**DIRECTIONS FOR THIS TASK**. If a line in the records below holds the string "menu", count it, and state only the final count.

(EXERCISE DATA)

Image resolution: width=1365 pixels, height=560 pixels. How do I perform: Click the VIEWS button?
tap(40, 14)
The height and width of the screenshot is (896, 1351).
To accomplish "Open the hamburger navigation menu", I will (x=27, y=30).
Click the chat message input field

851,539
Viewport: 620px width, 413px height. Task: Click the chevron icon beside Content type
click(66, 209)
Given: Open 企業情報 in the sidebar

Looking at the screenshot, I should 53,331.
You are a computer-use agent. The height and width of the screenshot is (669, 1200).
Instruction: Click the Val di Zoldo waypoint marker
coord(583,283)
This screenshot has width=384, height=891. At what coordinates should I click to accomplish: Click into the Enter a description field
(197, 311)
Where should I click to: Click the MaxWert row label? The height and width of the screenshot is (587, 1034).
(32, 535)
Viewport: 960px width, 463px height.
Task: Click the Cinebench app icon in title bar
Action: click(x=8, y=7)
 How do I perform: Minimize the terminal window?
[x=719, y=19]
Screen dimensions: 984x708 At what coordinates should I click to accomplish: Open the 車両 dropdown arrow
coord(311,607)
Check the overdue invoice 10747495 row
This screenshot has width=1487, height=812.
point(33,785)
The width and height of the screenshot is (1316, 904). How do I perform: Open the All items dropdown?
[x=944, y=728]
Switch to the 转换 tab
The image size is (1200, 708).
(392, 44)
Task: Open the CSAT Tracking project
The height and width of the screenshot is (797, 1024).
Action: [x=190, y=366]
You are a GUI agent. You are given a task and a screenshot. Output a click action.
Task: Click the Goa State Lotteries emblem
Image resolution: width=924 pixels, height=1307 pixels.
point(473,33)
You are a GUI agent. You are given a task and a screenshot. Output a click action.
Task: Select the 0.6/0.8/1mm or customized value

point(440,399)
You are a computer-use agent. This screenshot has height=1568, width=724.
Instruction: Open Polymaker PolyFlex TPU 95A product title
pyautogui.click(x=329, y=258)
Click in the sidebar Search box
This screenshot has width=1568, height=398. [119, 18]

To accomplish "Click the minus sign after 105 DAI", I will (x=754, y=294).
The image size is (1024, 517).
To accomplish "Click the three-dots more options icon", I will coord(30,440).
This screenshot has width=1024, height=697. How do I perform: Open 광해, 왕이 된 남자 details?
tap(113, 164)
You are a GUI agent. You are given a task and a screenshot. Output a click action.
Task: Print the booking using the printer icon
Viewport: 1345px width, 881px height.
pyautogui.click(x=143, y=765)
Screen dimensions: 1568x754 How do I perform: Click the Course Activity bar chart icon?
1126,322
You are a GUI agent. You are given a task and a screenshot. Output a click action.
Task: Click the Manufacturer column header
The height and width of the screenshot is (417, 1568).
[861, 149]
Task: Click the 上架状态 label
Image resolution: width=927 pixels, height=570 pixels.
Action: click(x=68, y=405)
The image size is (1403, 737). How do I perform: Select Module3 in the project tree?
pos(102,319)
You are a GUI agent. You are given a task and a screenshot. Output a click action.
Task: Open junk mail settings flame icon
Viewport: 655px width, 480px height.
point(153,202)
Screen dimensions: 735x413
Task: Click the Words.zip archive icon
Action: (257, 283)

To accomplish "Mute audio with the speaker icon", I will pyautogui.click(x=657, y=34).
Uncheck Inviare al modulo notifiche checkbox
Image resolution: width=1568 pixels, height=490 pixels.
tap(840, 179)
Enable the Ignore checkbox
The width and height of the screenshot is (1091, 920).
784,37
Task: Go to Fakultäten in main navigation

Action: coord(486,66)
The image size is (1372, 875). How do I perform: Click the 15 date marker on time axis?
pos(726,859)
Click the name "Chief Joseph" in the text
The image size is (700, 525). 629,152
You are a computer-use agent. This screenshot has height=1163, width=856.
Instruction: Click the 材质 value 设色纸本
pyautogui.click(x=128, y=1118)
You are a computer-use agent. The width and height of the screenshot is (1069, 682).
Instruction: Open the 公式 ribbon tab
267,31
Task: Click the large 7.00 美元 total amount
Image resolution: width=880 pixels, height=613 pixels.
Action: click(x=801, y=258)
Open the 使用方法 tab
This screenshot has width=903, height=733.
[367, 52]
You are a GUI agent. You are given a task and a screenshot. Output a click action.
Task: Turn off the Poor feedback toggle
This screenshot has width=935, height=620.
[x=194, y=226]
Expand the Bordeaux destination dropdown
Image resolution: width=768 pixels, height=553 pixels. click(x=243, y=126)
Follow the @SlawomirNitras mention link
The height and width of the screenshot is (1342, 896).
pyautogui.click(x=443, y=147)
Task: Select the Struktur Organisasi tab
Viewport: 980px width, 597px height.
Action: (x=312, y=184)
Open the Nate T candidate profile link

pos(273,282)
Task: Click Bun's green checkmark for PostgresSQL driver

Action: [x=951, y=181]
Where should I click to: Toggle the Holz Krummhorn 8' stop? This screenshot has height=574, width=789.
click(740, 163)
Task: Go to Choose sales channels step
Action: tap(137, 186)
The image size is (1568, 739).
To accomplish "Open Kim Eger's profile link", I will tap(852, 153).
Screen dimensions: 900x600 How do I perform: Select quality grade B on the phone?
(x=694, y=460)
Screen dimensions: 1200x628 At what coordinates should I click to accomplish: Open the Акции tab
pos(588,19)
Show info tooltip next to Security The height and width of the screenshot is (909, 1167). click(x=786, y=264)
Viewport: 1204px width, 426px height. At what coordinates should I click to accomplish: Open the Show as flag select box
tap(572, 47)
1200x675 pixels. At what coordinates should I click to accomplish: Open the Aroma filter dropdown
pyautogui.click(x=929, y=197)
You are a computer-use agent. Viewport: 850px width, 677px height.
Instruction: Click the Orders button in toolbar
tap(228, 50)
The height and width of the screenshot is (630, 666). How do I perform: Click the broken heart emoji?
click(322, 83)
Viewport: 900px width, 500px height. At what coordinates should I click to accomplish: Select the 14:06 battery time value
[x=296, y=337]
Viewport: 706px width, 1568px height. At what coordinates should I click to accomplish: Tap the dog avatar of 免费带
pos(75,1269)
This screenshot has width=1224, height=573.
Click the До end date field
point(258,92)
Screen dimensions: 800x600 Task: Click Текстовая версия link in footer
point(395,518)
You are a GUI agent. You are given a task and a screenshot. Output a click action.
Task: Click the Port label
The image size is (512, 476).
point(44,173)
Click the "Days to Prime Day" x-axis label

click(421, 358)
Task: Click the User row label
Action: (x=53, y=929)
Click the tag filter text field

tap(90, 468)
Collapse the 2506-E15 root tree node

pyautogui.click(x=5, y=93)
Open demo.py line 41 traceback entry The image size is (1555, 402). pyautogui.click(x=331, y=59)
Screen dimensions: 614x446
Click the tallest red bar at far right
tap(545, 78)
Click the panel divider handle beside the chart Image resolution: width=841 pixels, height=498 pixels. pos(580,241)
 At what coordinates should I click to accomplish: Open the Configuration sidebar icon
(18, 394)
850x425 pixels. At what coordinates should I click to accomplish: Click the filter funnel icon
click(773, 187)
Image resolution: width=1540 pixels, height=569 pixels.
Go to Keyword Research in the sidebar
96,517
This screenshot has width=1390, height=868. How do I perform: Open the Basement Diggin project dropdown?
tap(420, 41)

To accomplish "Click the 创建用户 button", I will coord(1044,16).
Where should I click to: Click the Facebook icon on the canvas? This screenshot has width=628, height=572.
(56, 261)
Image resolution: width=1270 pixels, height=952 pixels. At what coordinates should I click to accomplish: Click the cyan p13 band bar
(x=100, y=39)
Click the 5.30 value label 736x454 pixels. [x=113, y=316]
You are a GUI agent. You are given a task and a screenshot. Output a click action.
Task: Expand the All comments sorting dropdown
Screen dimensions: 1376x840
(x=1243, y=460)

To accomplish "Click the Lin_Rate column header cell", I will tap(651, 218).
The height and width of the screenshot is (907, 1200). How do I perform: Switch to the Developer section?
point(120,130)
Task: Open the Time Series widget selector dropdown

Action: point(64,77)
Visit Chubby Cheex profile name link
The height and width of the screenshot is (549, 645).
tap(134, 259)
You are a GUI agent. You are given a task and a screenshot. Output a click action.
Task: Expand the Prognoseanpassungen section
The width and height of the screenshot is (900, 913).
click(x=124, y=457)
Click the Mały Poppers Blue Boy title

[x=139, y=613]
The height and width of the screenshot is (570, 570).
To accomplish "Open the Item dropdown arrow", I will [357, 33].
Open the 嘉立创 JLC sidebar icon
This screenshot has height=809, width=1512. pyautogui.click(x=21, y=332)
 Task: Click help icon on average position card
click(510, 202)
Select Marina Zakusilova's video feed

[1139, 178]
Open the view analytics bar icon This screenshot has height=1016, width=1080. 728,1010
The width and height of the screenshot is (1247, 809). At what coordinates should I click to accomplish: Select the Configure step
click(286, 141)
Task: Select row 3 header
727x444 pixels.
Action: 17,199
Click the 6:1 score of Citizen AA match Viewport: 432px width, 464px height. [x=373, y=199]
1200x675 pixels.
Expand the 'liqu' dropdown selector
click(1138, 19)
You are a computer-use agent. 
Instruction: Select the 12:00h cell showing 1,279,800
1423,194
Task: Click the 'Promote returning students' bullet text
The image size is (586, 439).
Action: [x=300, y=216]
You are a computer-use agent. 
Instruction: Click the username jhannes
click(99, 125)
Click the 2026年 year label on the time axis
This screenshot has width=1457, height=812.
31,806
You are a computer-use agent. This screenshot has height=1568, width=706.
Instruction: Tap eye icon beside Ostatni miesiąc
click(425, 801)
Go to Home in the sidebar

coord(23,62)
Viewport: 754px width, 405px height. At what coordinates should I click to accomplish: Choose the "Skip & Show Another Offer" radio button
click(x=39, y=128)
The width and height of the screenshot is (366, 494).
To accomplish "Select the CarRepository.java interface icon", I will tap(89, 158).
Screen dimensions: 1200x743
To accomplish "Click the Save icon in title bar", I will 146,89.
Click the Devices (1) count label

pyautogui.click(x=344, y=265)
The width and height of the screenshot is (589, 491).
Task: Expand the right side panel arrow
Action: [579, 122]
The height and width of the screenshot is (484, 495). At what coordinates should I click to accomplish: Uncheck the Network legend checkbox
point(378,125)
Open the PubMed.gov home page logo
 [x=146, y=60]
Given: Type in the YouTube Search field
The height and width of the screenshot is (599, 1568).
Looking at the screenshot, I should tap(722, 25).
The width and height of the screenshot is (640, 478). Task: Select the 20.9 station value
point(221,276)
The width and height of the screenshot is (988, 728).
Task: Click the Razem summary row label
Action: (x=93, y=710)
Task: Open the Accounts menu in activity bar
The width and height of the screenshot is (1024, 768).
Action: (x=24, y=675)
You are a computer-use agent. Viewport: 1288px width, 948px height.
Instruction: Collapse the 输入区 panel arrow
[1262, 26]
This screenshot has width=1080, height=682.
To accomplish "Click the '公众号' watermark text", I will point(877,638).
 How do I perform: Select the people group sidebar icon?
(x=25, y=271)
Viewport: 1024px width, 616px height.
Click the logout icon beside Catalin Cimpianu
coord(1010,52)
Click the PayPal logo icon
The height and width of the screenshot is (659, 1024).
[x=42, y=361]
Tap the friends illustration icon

(End EXERCISE DATA)

**FINISHED TASK**. 2